What needs to be done →
Copy the entire listing exactly.

┄┄┄┄┄┄┄┄┄┄

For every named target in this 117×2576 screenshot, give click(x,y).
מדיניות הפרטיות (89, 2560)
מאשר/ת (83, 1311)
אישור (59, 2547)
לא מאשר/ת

┄┄┄┄┄┄┄┄┄┄

Result →
For every named target in this 117×2576 screenshot, give click(x,y).
מדיניות הפרטיות (89, 2560)
מאשר/ת (83, 1311)
אישור (59, 2547)
לא מאשר/ת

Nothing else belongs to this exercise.